Accepts Healthy Volunteers?

Details

Lead Sponsor:

Janssen-Cilag Ltd.

Treatments:

Paliperidone Palmitate

Criteria

Inclusion Criteria:

- Meets Diagnostic and Statistical Manual of Mental Disorders 5th edition (DSM-5)
criteria for a diagnosis of schizophrenia

- Able to read, understand, and sign the informed consent form (ICF) indicating that he
or she understands the purpose of and procedures required for the study and are
willing to participate in the study

- Willing and able to fill out self-administered questionnaires

- Willing and able to adhere to the prohibitions and restrictions specified in the
protocol

- A woman of childbearing potential must have a negative urine pregnancy test at
Screening and baseline

- A woman must agree not to donate eggs (ova, oocytes) for the purposes of assisted
reproduction during the study and for 6 months after receiving the last dose of study
drug

Exclusion Criteria:

- His/her psychiatric diagnosis is due to direct pharmacological effects of a substance
(example, a drug of abuse or medication) or a general medical condition (example,
clinically notable hypothyroidism, organic brain disorder)
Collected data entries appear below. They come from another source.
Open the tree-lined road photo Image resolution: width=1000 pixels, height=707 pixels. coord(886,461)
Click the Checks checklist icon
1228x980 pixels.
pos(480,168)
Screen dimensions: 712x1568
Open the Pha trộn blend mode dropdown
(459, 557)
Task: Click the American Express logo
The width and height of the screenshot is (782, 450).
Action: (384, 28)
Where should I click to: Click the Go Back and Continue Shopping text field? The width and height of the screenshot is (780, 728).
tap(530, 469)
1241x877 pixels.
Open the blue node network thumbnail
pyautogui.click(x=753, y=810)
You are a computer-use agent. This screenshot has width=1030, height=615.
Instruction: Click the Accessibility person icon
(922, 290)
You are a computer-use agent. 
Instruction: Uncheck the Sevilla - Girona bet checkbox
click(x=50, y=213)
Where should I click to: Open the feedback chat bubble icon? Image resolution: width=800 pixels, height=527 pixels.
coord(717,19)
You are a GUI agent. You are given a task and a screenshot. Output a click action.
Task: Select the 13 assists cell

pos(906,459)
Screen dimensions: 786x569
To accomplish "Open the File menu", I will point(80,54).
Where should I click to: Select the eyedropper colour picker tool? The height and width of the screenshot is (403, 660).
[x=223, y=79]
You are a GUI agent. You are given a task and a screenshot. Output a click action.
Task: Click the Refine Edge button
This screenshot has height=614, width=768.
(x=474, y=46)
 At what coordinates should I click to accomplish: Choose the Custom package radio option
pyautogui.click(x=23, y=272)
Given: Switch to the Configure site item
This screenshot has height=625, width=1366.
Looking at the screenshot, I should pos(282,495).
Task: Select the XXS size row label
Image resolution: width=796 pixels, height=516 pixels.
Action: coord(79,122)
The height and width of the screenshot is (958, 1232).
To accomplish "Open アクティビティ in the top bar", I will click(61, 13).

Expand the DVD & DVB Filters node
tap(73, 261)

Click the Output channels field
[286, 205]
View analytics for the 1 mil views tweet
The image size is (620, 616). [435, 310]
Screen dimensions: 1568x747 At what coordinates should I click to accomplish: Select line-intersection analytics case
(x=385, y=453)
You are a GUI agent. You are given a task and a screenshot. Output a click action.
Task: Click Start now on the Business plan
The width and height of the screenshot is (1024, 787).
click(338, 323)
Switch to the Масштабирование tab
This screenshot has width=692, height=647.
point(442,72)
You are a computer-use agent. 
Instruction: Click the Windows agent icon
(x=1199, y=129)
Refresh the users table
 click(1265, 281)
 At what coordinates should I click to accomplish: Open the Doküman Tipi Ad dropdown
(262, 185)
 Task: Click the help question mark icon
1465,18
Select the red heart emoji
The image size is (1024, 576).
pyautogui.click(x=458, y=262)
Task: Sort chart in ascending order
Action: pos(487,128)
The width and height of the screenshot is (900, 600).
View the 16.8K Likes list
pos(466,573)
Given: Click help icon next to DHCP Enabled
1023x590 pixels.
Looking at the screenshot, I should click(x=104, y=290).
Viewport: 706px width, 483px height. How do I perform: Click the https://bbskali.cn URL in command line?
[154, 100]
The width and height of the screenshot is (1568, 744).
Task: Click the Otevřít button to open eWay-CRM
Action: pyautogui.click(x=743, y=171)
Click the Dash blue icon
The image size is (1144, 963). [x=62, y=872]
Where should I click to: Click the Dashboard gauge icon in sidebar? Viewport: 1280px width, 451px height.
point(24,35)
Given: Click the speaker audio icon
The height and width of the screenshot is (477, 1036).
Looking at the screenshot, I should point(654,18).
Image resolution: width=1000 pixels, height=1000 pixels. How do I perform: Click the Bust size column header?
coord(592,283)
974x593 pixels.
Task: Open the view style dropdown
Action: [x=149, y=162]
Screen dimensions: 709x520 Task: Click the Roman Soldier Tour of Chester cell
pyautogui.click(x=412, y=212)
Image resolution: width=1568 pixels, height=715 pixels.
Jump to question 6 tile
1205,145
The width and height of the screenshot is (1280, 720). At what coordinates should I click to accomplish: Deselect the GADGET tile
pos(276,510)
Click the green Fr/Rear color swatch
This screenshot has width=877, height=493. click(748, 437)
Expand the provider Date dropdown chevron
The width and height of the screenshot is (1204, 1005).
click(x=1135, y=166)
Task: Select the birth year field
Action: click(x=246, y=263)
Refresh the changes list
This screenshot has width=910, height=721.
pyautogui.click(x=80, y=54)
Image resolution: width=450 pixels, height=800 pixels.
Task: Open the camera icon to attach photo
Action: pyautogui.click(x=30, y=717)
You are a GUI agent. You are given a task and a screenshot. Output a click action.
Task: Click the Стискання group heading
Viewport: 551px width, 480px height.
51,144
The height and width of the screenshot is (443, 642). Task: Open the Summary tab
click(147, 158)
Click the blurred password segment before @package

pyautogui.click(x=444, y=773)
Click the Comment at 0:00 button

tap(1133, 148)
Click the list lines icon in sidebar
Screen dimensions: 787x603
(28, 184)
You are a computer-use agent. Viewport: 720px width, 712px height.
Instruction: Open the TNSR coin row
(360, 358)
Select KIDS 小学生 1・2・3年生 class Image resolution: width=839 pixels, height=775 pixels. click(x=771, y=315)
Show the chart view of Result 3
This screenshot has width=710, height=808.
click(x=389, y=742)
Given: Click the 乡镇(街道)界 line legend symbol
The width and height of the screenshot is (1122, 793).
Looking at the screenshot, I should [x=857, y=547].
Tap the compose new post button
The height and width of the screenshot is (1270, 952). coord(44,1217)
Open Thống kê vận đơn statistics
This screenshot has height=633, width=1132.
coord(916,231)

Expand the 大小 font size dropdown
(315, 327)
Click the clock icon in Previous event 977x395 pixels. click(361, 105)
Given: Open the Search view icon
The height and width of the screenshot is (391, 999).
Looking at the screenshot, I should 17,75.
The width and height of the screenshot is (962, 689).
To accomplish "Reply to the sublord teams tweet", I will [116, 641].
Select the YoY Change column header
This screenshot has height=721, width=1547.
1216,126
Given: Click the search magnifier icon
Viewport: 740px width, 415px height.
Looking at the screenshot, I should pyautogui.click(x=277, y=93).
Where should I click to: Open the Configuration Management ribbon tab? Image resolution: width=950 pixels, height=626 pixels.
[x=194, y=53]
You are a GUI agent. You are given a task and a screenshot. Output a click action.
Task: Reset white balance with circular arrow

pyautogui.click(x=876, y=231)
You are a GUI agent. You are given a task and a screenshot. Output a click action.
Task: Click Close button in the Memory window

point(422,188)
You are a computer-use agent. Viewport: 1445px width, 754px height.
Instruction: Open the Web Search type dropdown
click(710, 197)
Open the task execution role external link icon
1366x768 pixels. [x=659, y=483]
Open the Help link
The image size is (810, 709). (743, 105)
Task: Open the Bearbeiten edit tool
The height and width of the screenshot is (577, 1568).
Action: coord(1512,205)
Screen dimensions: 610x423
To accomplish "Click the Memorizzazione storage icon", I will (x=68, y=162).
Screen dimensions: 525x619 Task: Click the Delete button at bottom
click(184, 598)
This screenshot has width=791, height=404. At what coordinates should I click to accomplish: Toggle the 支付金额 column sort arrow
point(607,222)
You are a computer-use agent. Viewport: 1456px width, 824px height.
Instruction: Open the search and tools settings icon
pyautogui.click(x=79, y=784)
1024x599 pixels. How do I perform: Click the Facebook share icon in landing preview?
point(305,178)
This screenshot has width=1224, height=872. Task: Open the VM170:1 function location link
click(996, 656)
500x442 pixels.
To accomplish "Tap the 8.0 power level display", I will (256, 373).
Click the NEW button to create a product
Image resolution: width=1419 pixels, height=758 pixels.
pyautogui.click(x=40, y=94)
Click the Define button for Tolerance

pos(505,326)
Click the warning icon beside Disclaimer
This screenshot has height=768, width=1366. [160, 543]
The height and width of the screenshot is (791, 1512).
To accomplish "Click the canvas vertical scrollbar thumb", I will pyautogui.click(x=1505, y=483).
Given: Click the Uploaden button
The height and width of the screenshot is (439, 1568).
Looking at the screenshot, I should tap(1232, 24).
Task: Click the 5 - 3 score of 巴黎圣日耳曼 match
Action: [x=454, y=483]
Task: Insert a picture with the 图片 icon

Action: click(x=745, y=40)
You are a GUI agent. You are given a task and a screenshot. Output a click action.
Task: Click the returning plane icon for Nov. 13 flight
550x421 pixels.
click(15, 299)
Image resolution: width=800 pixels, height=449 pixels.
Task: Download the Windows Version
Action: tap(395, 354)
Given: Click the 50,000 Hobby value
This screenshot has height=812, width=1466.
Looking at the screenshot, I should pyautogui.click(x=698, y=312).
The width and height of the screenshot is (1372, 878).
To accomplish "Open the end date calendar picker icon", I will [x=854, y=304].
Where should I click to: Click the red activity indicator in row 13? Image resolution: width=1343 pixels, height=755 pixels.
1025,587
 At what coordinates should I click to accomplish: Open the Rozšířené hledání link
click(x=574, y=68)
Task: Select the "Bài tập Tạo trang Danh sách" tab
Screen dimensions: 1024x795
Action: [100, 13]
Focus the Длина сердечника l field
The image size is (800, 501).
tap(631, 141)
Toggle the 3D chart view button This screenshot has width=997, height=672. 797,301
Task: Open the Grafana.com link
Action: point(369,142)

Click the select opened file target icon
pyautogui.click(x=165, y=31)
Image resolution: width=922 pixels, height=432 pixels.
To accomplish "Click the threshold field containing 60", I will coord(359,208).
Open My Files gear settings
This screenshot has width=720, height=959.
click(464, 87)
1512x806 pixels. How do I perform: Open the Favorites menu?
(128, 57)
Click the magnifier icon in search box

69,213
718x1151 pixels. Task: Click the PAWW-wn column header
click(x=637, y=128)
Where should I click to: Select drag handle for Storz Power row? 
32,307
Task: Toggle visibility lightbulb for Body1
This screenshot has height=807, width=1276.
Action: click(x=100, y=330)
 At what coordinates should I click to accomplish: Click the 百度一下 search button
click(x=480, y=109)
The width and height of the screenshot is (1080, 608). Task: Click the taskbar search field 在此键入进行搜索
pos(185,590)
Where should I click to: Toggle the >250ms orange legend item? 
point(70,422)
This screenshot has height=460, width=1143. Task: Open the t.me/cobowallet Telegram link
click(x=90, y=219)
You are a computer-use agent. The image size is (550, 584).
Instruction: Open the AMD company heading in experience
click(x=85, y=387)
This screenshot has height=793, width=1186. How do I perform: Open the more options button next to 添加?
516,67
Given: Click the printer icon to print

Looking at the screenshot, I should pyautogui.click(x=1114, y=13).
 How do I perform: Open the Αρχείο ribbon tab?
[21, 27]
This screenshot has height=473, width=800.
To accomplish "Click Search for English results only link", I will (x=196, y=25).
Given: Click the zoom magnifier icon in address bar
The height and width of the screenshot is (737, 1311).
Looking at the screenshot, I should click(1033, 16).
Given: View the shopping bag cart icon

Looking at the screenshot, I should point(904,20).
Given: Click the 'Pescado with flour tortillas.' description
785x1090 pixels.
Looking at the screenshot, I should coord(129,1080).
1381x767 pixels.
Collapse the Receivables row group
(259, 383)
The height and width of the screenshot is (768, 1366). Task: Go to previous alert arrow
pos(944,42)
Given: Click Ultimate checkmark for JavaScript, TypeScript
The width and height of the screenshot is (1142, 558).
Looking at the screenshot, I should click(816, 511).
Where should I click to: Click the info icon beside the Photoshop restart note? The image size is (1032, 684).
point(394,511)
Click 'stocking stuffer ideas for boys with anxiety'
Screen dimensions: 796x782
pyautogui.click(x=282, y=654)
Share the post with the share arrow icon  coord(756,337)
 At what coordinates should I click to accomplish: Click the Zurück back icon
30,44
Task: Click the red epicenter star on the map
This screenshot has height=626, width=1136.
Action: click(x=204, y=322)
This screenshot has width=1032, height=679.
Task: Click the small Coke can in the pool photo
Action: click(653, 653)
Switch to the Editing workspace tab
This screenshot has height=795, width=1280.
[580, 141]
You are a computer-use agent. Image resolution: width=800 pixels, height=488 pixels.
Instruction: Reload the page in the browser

- Experienced intolerable side effects during treatment with paliperidone palmitate
1-month formulation (PP1M)

- Has a known hypersensitivity to paliperidone or risperidone

- Has received any other long-acting injectable antipsychotic medication other than PP1M
within the last 4 months before the first injection of the study drug paliperidone
palmitate 3-month formulation (PP3M)

- Has received clozapine during the last 3 months before the Screening visit

- Is considered to be at imminent risk of suicide, even after clinical intervention

- Has a serious unstable medical condition, including recent and present clinically
relevant laboratory abnormalities

- Has a history or current symptoms of tardive dyskinesia or neuroleptic malignant
syndrome

- Is a woman who is pregnant or breast-feeding, or planning to become pregnant while
enrolled in this study or within 6 months after the last dose of PP3M

- Has participated in an investigational drug trial in the 30 days prior to the
Screening visit or is currently enrolled in an investigational study

- Has a current DSM-5 diagnosis of dissociative disorder, bipolar disorder, major
depressive disorder, schizoaffective disorder, autistic disorder, or intellectual
disabilities and/or meets the DSM-5 definition of severe substance use disorder
(except for nicotine and caffeine) within 6 months prior to screening; however,
participants with mild or moderate substance use disorder, with the exception of
intravenous drug use, will be eligible for enrollment